* Description of the task: Please write out all of the material below word for word, leaving the pictures out of your answer.

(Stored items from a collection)
* Start *

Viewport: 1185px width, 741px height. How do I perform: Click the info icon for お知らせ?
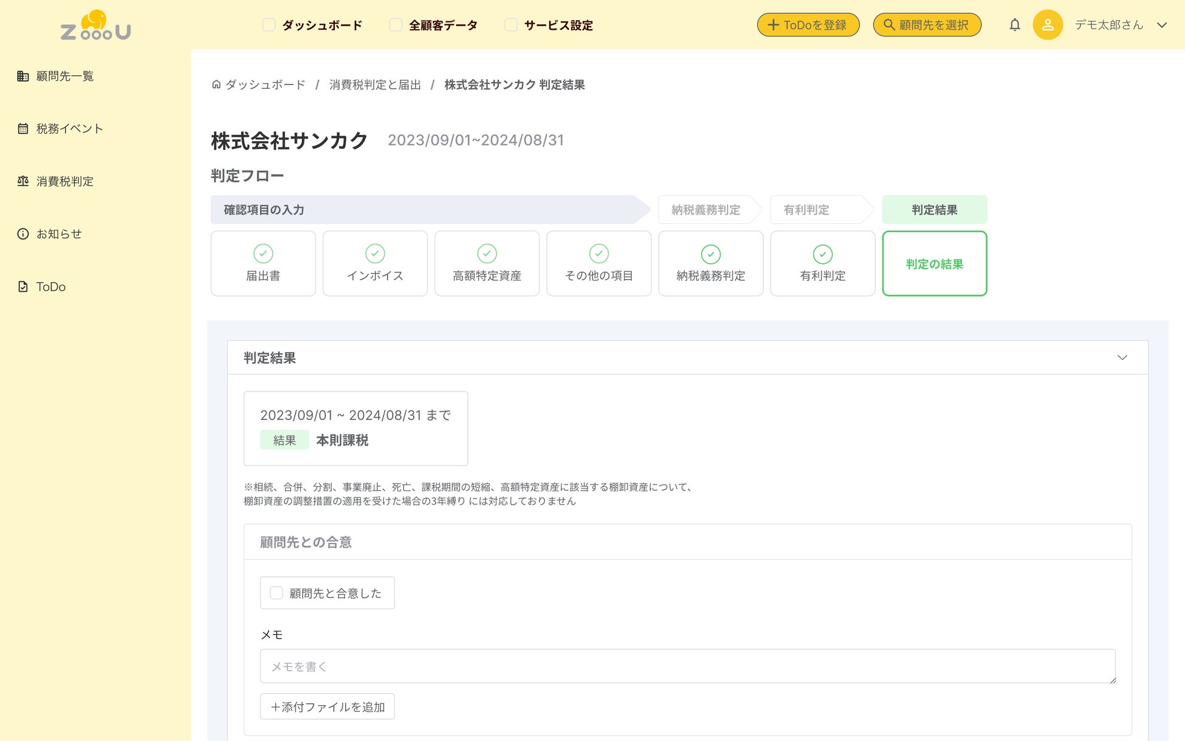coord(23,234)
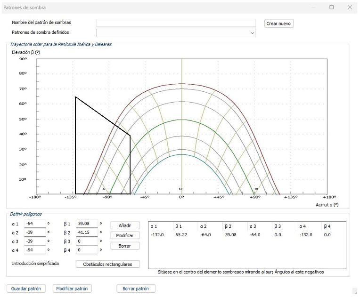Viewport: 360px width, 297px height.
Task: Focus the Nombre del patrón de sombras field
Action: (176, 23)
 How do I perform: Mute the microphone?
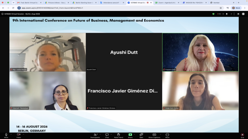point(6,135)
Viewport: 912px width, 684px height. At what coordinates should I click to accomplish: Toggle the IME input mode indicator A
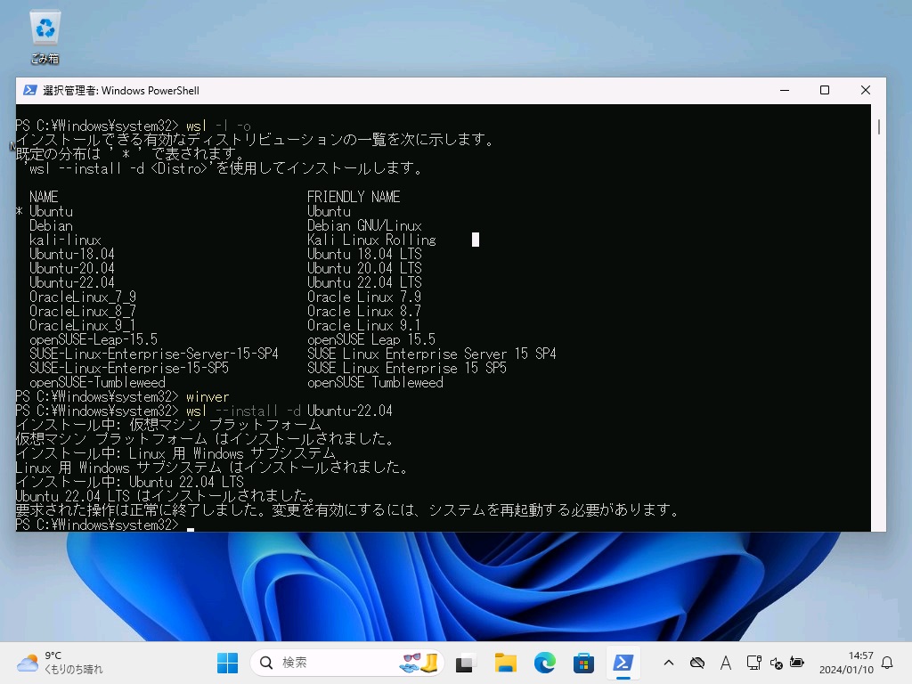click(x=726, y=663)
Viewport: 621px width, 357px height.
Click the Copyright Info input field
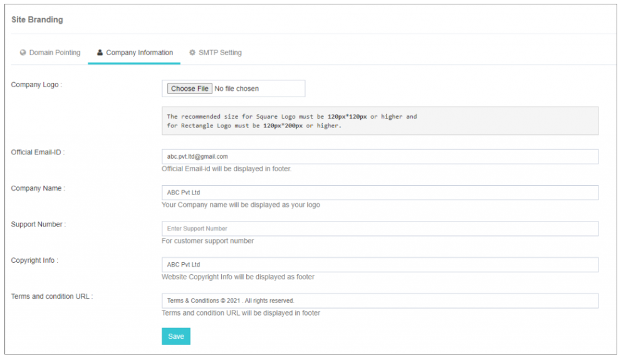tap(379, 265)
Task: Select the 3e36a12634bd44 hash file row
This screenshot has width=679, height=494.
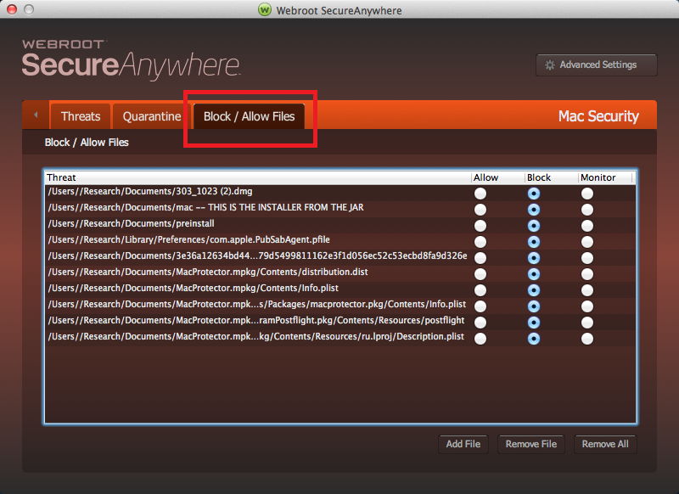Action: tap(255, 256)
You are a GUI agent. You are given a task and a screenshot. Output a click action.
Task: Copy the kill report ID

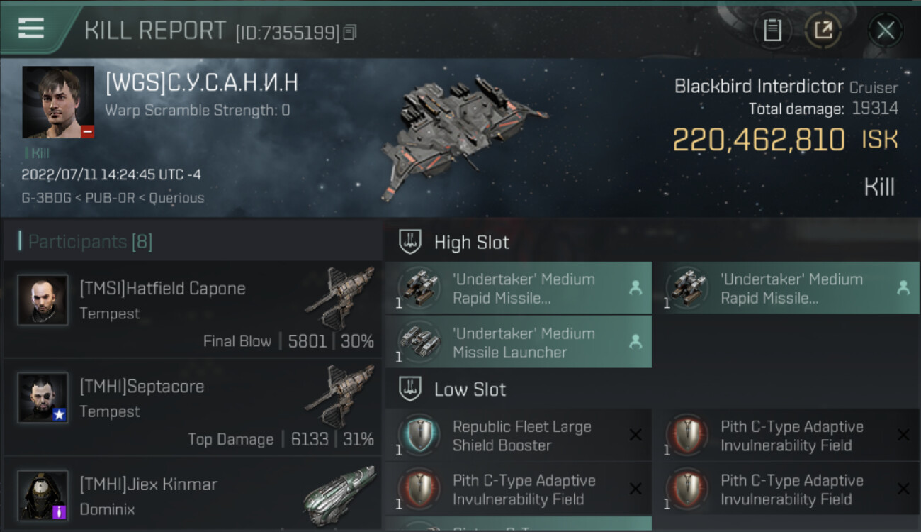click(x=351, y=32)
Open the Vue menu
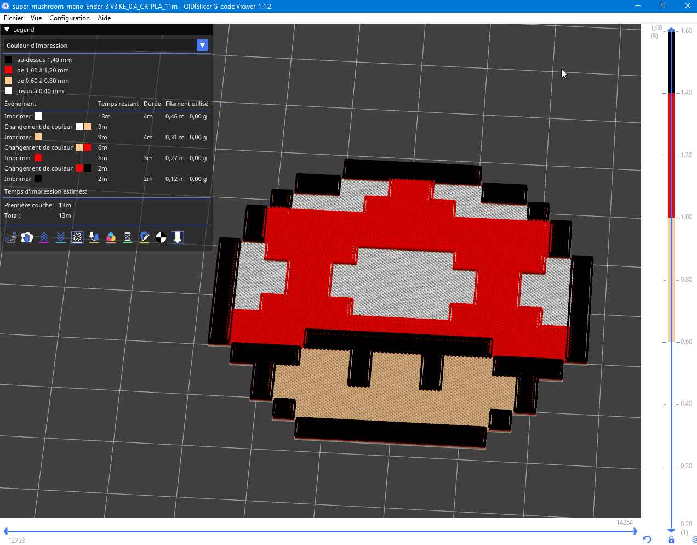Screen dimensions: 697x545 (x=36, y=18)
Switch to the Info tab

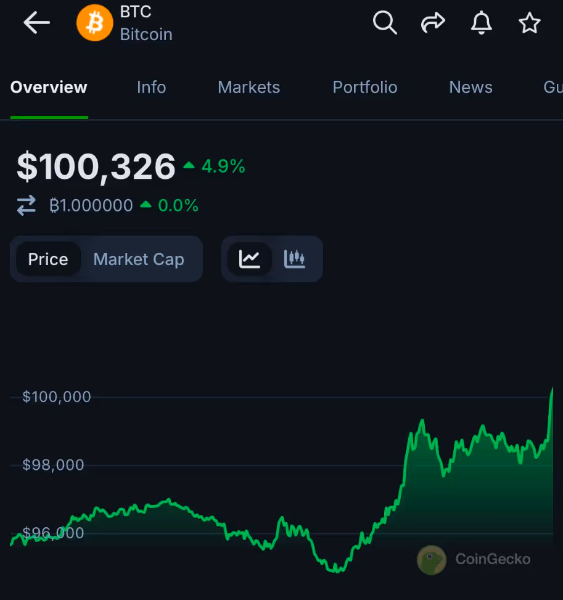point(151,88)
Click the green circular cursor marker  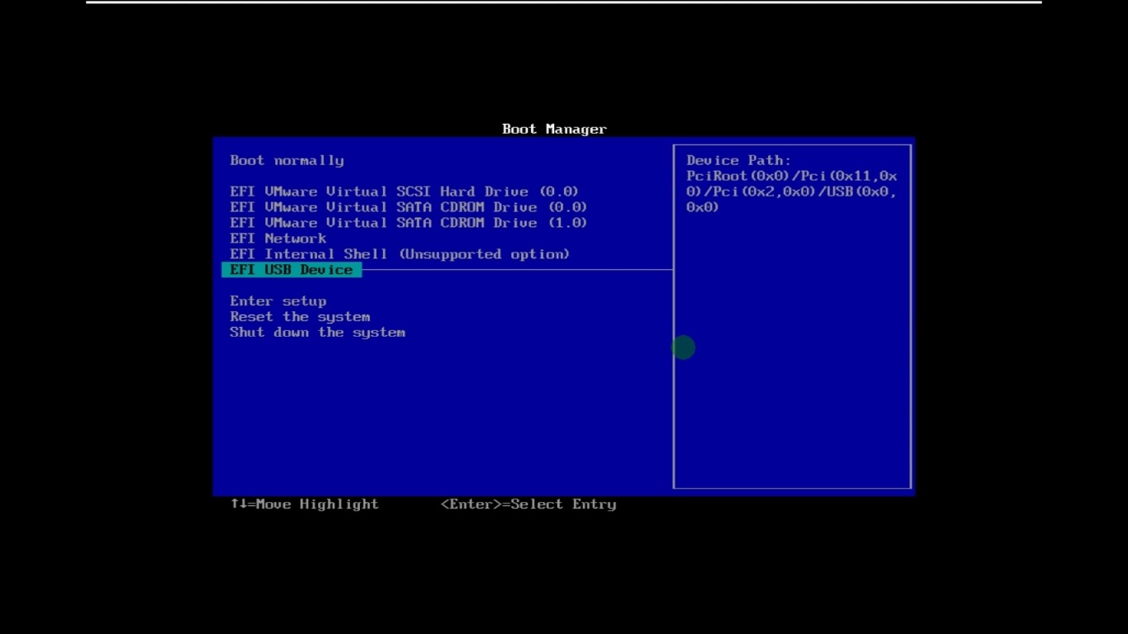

* End *

* Task response:
Viewport: 1185px width, 741px height. How do I perform: Click the info icon for お知らせ?
coord(23,234)
Viewport: 360px width, 297px height.
Task: Focus the Nombre del patrón de sombras field
Action: (176, 23)
 How do I perform: Mute the microphone?
point(6,135)
Viewport: 912px width, 684px height. At what coordinates should I click to accomplish: Toggle the IME input mode indicator A
click(x=726, y=663)
Viewport: 621px width, 357px height.
Click the Copyright Info input field
tap(379, 265)
Task: Select the 3e36a12634bd44 hash file row
This screenshot has width=679, height=494.
Action: tap(255, 256)
You are a GUI agent. You are given a task and a screenshot. Output a click action.
Task: Copy the kill report ID

click(x=351, y=32)
Open the Vue menu
Screen dimensions: 697x545 (x=36, y=18)
Switch to the Info tab

point(151,88)
Click the green circular cursor marker  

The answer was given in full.